§ **Your objective**:
Extract every line of the material that holds the string "This".

§ **Source material**:
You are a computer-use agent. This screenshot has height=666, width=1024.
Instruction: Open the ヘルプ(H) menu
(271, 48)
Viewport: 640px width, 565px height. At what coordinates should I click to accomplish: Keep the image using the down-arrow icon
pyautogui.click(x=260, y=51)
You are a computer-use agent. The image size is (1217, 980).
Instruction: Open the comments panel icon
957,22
--
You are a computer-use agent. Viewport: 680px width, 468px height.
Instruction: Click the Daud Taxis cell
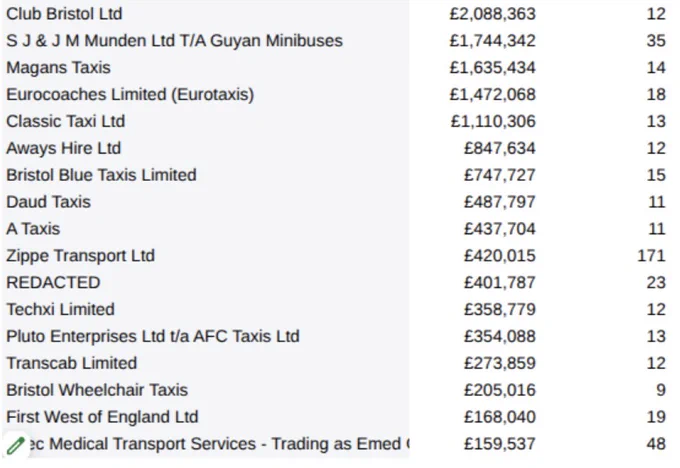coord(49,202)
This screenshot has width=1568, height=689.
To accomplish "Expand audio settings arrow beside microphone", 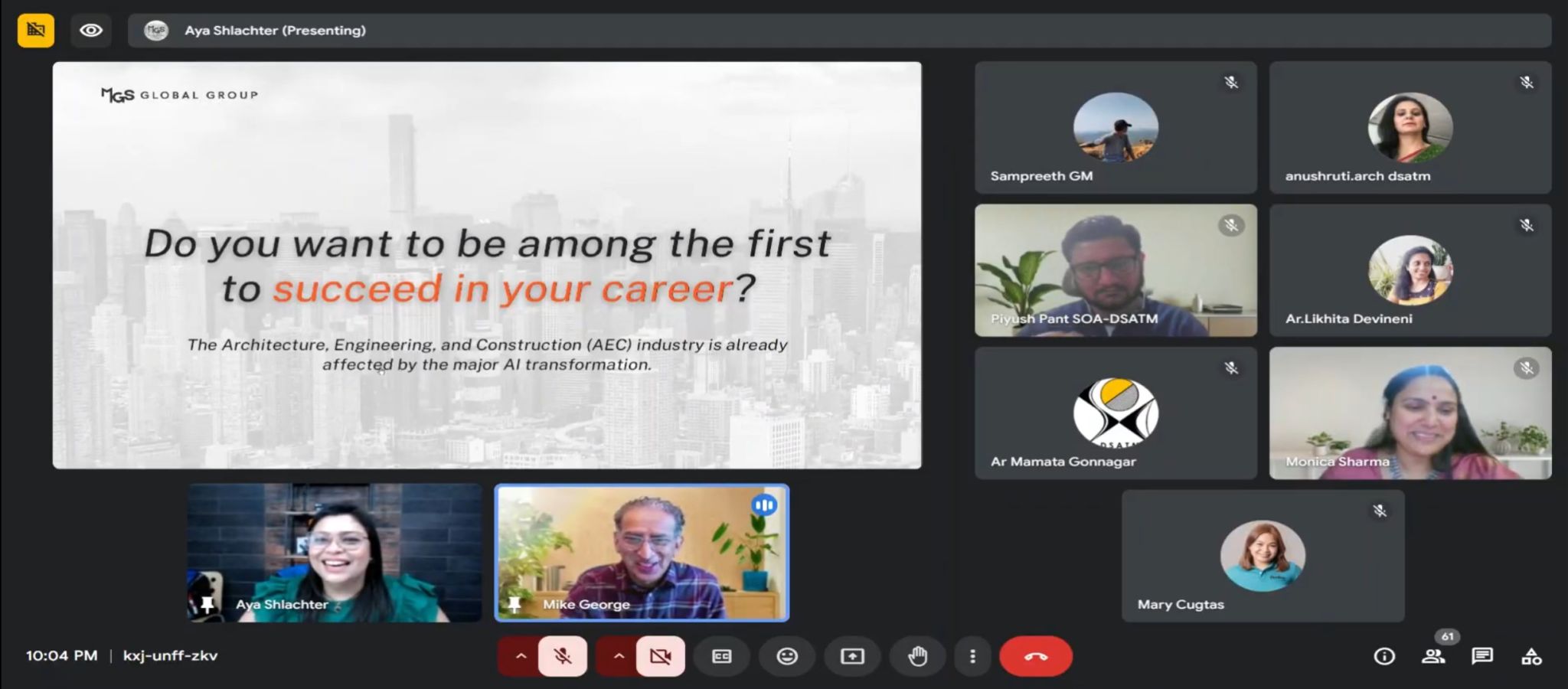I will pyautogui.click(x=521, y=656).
...
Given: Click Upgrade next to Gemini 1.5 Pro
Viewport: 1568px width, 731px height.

§ **Task answer**:
You are a computer-use agent. This screenshot has height=666, width=1024.
This screenshot has width=1568, height=689.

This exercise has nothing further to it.